Solo Dios puede ser el centro del contemplativo. Aún las formas más espirituales palidecen ante este deseo primordial. Por muchas obras espirituales o ascéticas que haga el contemplativo, no es eso lo que busca. Ni siquiera le preocupa ser santo. El deseo de Dios es un impulso completamente desinteresado. Por eso no lleva cuenta de sus buenas obras, ni se fija en su avance espiritual, ni se para a contabilizar sus muchos o pocos sufrimientos. Únicamente le mueve Dios mismo, el que se haga su voluntad, olvidado como está de sí mismo. Sin duda que hará el bien, pero no se percatará de ello, como la antorcha que alumbra a su alrededor por la luz que sale de sí sin que ella misma se percate, ocupada como está en estar inflamada. Esto no tiene nada que ver con la actitud afectada del que necesita aparentar sin ser lo que aparenta. Quien vive desde Dios se encuentra incluso con que ama a todos sin acepción de personas, aunque experimente el agrado o desagrado que unos u otros le producen según el bien o las ofensas que le hagan.
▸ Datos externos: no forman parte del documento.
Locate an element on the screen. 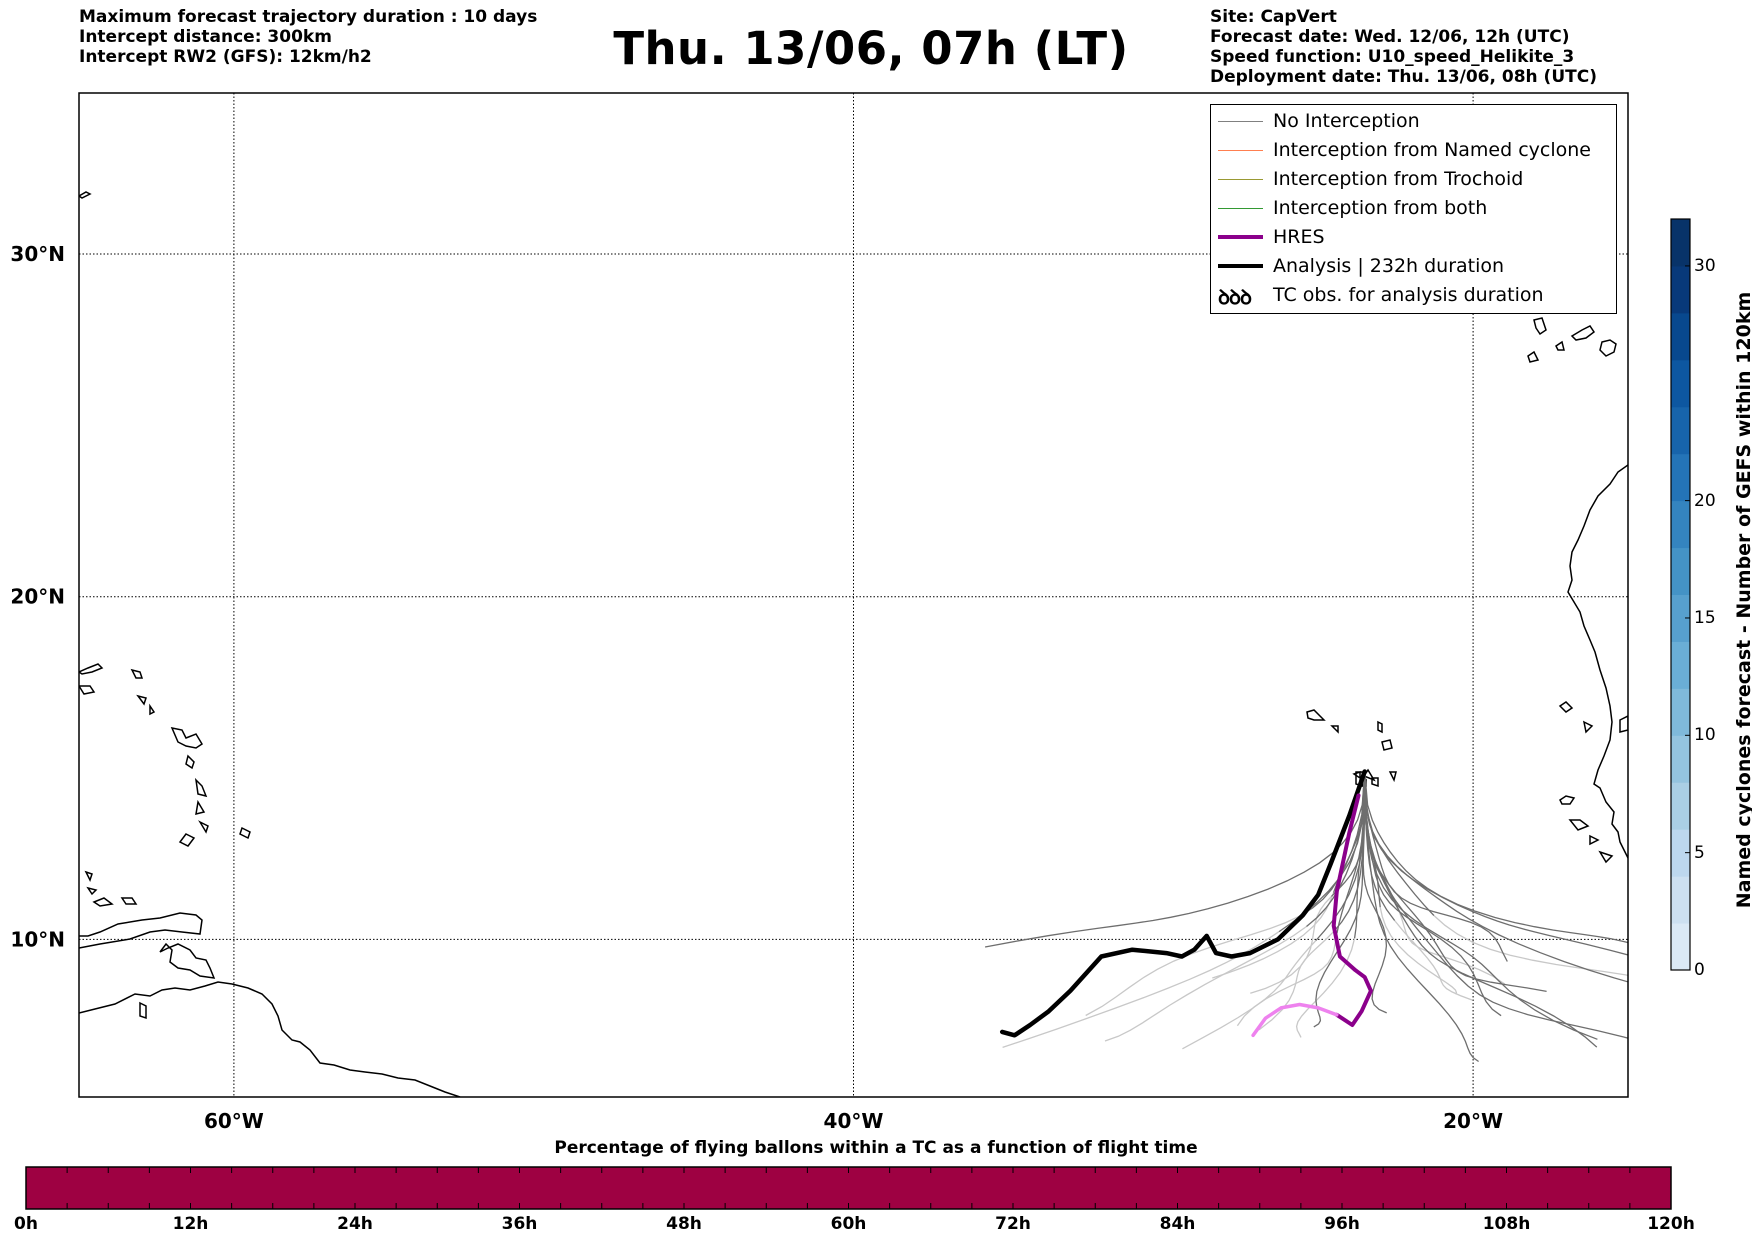  legend-item-named-cyclone: Interception from Named cyclone is located at coordinates (1414, 152). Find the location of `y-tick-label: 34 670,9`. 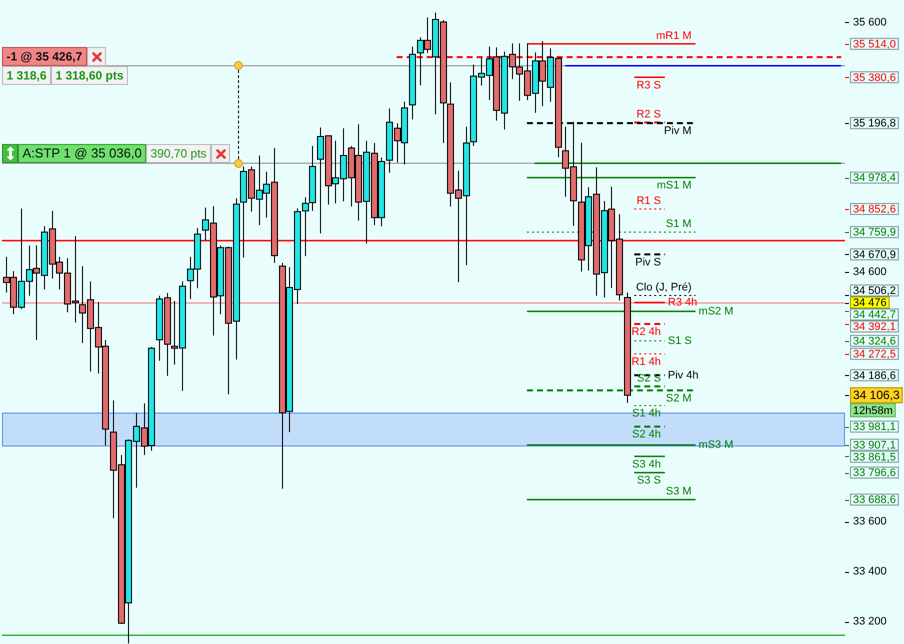

y-tick-label: 34 670,9 is located at coordinates (874, 254).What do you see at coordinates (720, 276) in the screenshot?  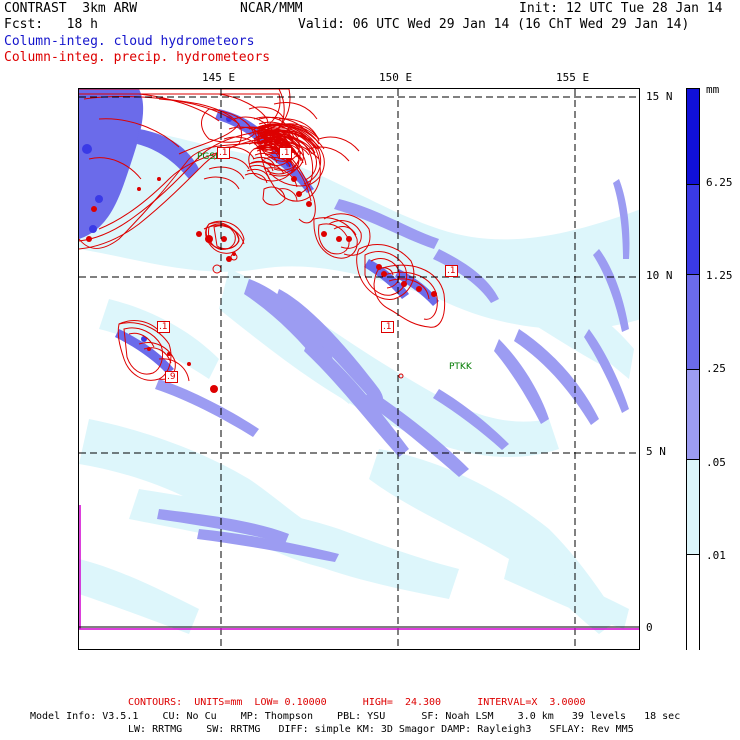 I see `colorbar-label-1-25: 1.25` at bounding box center [720, 276].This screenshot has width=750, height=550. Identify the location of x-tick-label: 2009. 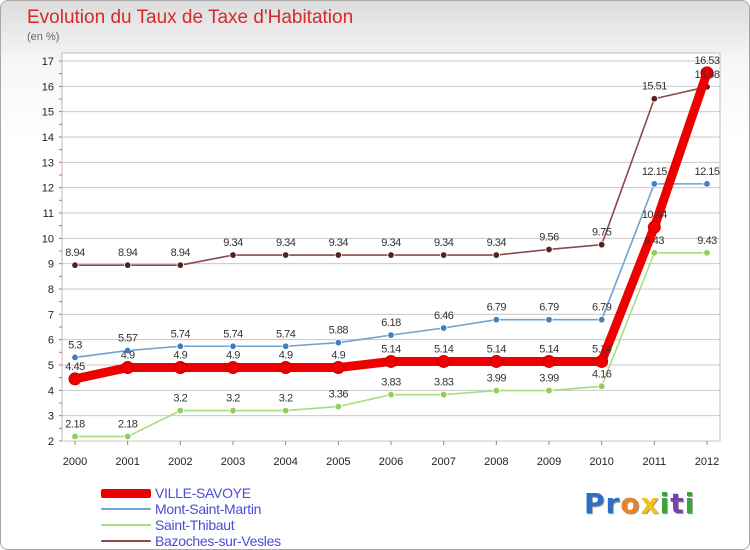
(549, 462). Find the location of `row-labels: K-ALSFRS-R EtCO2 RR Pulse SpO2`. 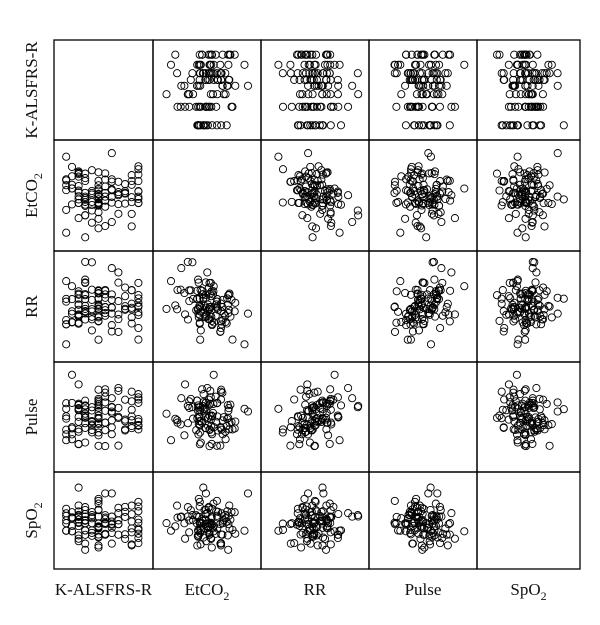

row-labels: K-ALSFRS-R EtCO2 RR Pulse SpO2 is located at coordinates (34, 290).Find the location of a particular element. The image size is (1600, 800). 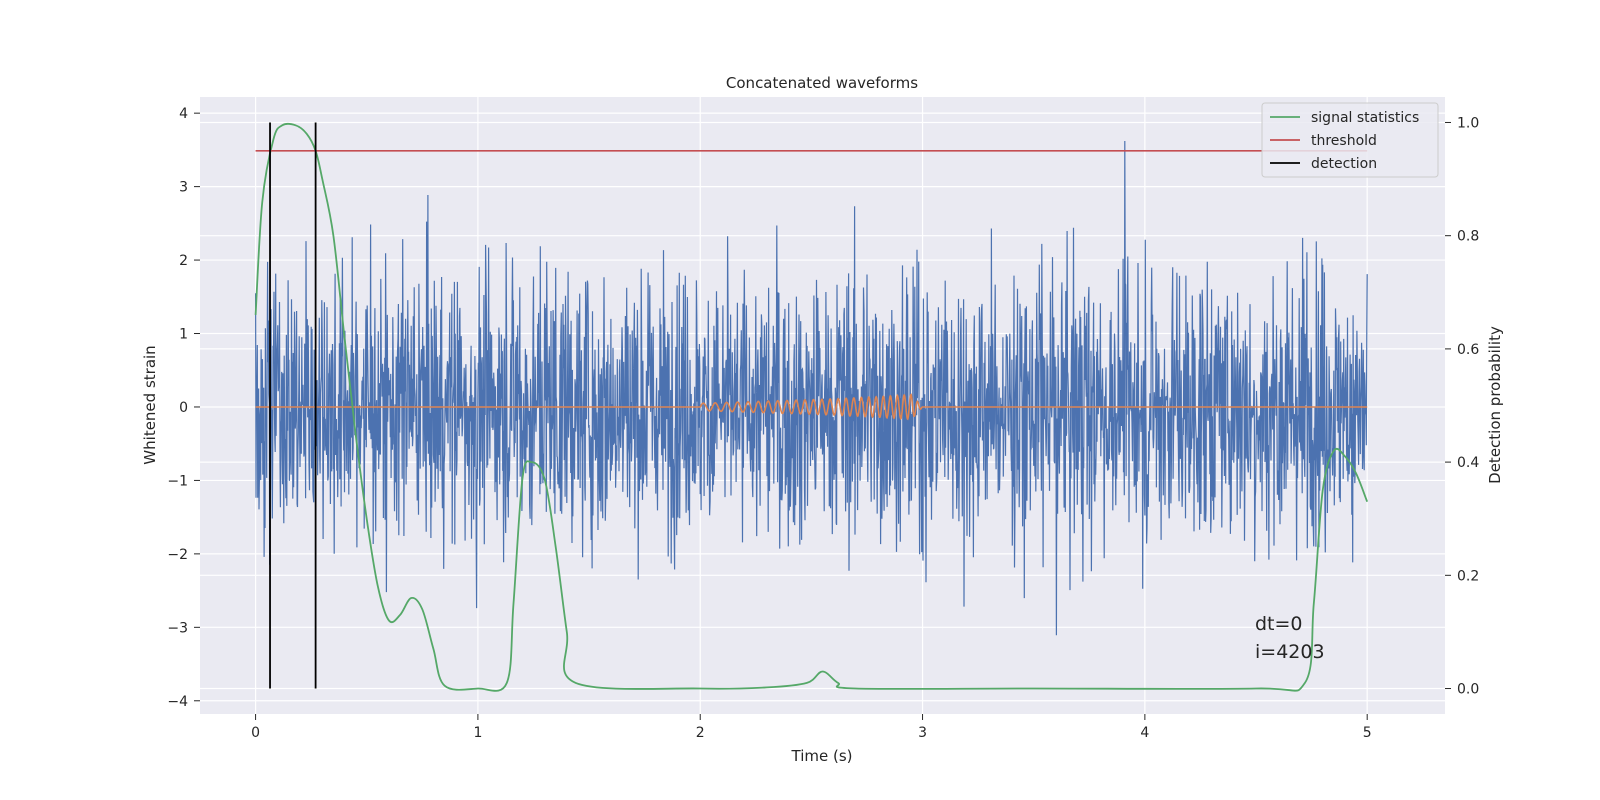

A nadie le puede llamar enemigo y a nadie le desea el mal.
Si uno se cree contemplativo y mira desdeñosamente a algunos hermanos, se engaña radicalmente, está sirviendo a un ídolo que se ha fabricado y que le hace creerse superior a los demás, estando muy lejos del verdadero Dios que es Padre de todos y no solo de algunos.